窓が4つ並んでいます。右側が居間の窓、他は個室(寝室)の窓ですが、高さは全部そろえています。窓の高さや位置がまちまちなのは美しくありません。構造上または使い勝手の上でやむをえない場合もむろんありますが、室内側からの都合だけでなく外観もできるだけ配慮したいと思います。窓の高さは室内の床から800〜2100mmで、既製品のアルミサッシでできるだけ大きなものを選びました。結果、室内が明るくていいですね。昼でも電気を点けないといけないような暗い部屋は私は好きではありません。
外壁のガルバリウム鋼板は真っ白ではなくライトグレーですし(メーカー表示はメタリックホワイト)、アルミサッシの枠はやや黄色みをおびておりメーカー表示のホワイトというよりもアイボリーといったほうが実際に近いと思いますが、まあ全体としては白でしょう。「白い車」といってもほんとうに真っ白ではなく千差万別であるのと同様です。
2枚目の写真は1枚目の反対で東側からみたところです。こちらは左から物置、キッチン、洗面脱衣室、風呂、トイレ、乾燥室、納戸が並んでいるのですが、物置と納戸はこちらの面には窓がありません。窓だらけにすると建物の強度がいちじるしく落ちるので、とくに重要な建物の角は窓無しの壁にして筋交いをがっちり入れています。

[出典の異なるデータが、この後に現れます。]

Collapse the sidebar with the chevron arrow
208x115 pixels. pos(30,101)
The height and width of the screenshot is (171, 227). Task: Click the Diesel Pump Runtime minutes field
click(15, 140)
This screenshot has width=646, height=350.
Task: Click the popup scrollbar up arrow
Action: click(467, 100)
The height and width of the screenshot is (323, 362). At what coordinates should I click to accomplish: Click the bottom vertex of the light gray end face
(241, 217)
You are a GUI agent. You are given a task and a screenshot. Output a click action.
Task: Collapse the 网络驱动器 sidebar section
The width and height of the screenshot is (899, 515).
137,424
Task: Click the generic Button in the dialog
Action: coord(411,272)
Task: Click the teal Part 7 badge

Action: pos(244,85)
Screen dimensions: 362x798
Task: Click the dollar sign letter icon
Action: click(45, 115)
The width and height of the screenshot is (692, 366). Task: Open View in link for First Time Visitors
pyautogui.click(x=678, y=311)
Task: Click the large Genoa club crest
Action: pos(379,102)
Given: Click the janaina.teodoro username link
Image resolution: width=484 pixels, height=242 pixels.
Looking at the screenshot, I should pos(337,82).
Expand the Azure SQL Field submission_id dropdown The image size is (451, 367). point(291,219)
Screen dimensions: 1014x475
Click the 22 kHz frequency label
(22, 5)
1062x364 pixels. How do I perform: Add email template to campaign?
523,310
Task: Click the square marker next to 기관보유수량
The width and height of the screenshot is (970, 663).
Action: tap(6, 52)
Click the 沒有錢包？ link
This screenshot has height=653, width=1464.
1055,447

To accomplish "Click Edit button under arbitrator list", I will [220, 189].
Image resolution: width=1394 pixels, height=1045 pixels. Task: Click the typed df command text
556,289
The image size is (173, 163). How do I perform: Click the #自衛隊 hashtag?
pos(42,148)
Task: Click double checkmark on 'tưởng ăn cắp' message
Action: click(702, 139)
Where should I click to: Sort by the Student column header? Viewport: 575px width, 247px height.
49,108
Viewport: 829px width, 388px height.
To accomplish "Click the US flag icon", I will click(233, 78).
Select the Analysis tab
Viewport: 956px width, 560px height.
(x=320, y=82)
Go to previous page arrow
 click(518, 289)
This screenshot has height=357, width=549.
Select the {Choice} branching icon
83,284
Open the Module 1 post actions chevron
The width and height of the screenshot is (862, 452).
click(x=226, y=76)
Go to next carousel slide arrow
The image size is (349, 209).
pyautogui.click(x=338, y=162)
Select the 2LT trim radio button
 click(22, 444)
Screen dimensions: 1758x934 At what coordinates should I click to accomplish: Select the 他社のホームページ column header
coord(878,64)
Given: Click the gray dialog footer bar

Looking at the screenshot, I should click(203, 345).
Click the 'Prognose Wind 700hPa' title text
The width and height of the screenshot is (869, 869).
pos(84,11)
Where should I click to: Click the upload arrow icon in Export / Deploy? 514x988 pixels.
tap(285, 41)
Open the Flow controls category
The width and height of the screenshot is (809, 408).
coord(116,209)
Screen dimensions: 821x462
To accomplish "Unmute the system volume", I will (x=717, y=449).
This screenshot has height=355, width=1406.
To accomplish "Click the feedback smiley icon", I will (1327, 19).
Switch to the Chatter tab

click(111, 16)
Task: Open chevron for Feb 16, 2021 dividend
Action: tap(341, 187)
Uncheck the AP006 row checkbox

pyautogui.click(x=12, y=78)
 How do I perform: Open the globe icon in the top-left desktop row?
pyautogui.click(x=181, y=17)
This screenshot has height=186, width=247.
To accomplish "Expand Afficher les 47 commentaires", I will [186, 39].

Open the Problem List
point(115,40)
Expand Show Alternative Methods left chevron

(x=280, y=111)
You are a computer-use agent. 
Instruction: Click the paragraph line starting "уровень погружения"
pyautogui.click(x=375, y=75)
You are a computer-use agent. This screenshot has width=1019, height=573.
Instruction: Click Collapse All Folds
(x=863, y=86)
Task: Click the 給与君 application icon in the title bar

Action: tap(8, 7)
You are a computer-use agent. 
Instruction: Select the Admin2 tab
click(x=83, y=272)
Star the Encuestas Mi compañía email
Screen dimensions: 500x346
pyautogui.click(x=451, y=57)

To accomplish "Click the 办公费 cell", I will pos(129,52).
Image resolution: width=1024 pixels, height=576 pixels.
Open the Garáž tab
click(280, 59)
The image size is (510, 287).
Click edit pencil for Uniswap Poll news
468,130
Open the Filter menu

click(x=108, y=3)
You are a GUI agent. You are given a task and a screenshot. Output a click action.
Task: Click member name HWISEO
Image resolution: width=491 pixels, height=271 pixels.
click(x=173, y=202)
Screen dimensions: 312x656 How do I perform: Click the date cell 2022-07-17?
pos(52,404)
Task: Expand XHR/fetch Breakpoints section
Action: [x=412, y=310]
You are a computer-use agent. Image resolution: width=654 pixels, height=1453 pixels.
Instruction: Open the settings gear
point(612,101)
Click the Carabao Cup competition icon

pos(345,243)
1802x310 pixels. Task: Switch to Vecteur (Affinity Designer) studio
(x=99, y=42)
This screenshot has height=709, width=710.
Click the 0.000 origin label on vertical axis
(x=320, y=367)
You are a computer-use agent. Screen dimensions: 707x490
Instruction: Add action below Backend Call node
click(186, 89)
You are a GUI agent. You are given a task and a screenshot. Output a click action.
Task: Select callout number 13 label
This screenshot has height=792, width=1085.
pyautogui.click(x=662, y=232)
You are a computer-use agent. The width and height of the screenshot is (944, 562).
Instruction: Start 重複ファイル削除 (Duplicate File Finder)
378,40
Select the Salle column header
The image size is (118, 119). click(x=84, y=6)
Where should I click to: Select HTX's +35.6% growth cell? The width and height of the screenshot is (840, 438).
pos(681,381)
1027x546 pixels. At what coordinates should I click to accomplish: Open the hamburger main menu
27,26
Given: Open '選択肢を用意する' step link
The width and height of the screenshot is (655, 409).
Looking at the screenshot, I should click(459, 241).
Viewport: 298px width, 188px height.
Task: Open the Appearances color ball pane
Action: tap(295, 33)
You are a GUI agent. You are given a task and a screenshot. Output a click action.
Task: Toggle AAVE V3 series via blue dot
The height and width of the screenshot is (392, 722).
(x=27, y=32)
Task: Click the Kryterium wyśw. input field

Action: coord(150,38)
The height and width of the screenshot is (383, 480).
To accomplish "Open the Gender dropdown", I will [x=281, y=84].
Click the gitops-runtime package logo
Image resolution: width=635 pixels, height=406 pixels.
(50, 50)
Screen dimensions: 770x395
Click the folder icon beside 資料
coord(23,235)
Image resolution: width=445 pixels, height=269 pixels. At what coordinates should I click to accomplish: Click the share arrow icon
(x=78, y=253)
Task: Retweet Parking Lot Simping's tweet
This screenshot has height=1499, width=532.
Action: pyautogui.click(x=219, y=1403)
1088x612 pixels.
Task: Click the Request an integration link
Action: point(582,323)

窓は1枚目の写真とはうらはらに大きさがいろいろですが、ユニットバスの風呂は開口制限があって、これが可能な窓のほぼ最大寸法です。風呂の両隣、洗面脱衣室とトイレの窓の高さはそれに合わせています。床からは900〜2000mm。キッチンの窓がいちばん小さいですが、システムキッチンのシンクの高さが850mmなので、シンクの向こうに250mmの小壁を設けるとこれが可能な最大寸法の窓です。最初は吊り戸棚もセットだったのですが、窓がかなり小さくなり室内が暗くなり通風上も難があること、せっかくの鳥海山がほとんど見えなくなってしまうことから、吊り戸棚を廃してそのぶんだけ大きな窓にしました。
いちばん左に見えているのは物置の入口兼勝手口で、夏場はここから大人と子どもの自転車を出し入れします。そのためここだけは土間から開口高2000mmで、他の窓の上端から200mmほど低くなっています。自転車通勤して帰ってきて、勝手口から建物内に入り(自転車を収納し)、すぐのところにある引戸をあけるとキッチンです。冷蔵庫がすぐのところにあるので、仕入れた食べ物や日用品などをすぐにしまうことができます。
最奥はこの建物唯一の掃き出し窓(=床の高さと窓下端との段差がない窓や戸)。室内飼いの猫が2匹いるので夏場でも窓や戸を開けはなしたままにすることは原則的にないので掃き出しは不適なのですが、ベランダやバルコニーといったものがないので洗濯物を乾かす場所としてここに乾燥室を設けています。冬期間以外で天気のいい日は窓を開けて風を通します。そのための開口です。乾燥室と廊下との仕切戸は内外どちらからも施錠できるようにします。
住宅の場合とくにガスボンベやオイルタンク、不凍水栓、ボイラー、エアコンの室外機、換気扇のフードといったさまざまなものがむき出しになり、それが外観をそこねてしまいがちです。もちろん設計的にうまく目隠しすることは可能ですが、そうするには土地と予算に余裕がなければなりません。わが家ではそれは無理なので、語弊がありますが「邪魔物」はすべてこの東側=裏面に配置しました。
さて3枚目の写真は南側からみた玄関部分です。建物自体にぽっかりと穴が開いているようになっているところがポーチで、幅・奥行とも約1.3mあります。右側の小さな窓は物置の窓です。ポーチに入って左側に玄関ドアがありますが、よくある住宅用のデコラティブな玄関ドアではなく、四方枠にペアガラスをはめただけの飾りがいっさいない「店舗用」のドアにしています。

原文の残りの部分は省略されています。